- [SOURCE TEXT]
In 1987, members of the Roxbury community including Barry Gaither, founder of the National Center of Afro-American Artists, state Rep. Byron Rushing and others began to lay the foundation for the creation of a Roxbury Cultural District.

The effort was no doubt back-burnered while an under-resourced community battled so many discriminatory practices on many fronts, among them redlining, mortgage scams and displacement.

 

But two years ago, this community-driven initiative was picked up by Madison Park Development Corporation, The Haley House Foundation and The American City Coalition, and a petition was filed to finally establish a Roxbury Cultural District.

This Friday, Roxbury celebrates the exciting new cultural district (there’s one in Fenway and another in the Back Bay) at the Bruce Bolling Municipal Building, one of the district’s newest assets, to raise money for the Cultural District programming.

On Saturday, which coincidentally marks the birthday of human rights activist Malcolm X, whose Dale Street home is within the Cultural District, there will be a free community block party between the historic First Church and the old Blair’s Foodland lot.

The mission of the Roxbury Cultural District is to harness the vibrant resilience of a community that, despite many trials and tribulations, never lost sight of the dream to bring forth the spirit of its history, music, arts and culture and to work for greater economic vitality in its neighborhoods.

The district now has 40 partners, including Dudley Square Main Streets and the Dudley Merchants, with seed money and support from the city of Boston, the Boston Foundation and others.

From Hibernian Hall, now a hub of theatrical events, to the hope for a fitting memorial on Parcel 3 to the late great Elma Lewis, a mentor to so many, to the celebration of our Black veterans who fought in every war starting with the Revolutionary, with the installation of the Gen. Edward O. Gourdin statue in Roxbury’s Gourdin Park and even the possibility of siting the new statue of Martin Luther King Jr. and his wife, Coretta Scott King, in the neighborhood they called their second home, the excitement is palpable.

Greater Grove Hall Main Streets, while not in the district, is working on creating an app for a historic walking tour of all of Roxbury, which would surely include Prince Hall Grand Lodge, Muhammad’s Mosque and Franklin Park.

It may even be time to get the book I helped create, “African Americans in Boston: More than 350 Years,” updated and into an app.

- [INSTRUCTION] Return, word for word, the part of the Roxbury Cultural District text above that starts with "But two years" and goes on through "establish a Roxbury Cultural District.".

- [COLLECTED DATA]
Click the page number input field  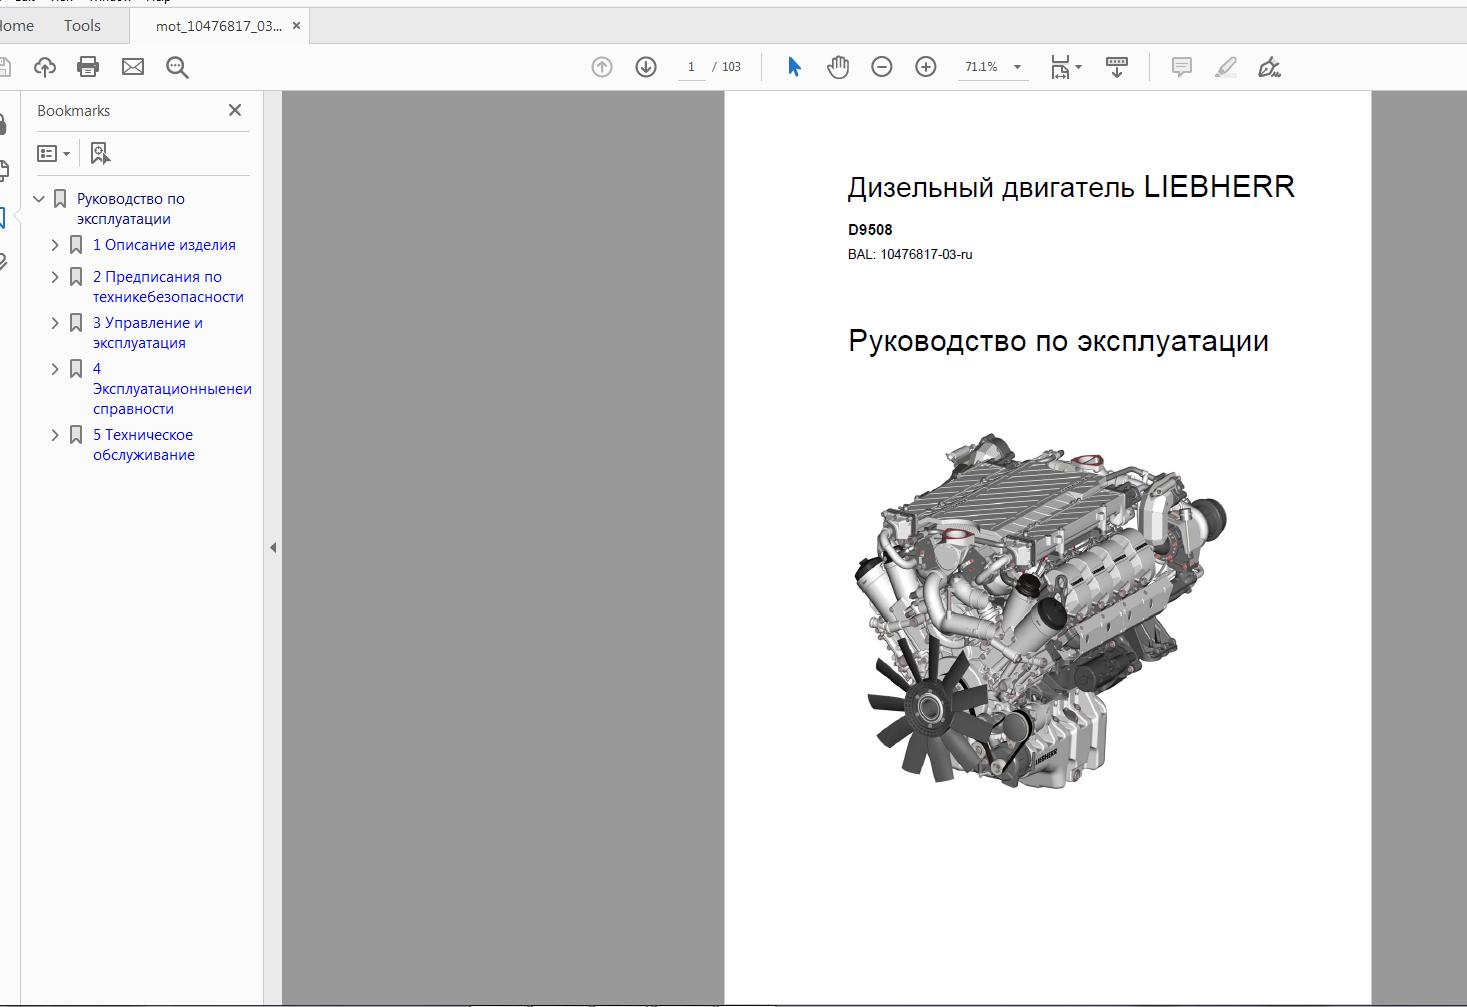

- [EXERCISE OUTPUT]
But two years ago, this community-driven initiative was picked up by Madison Park Development Corporation, The Haley House Foundation and The American City Coalition, and a petition was filed to finally establish a Roxbury Cultural District.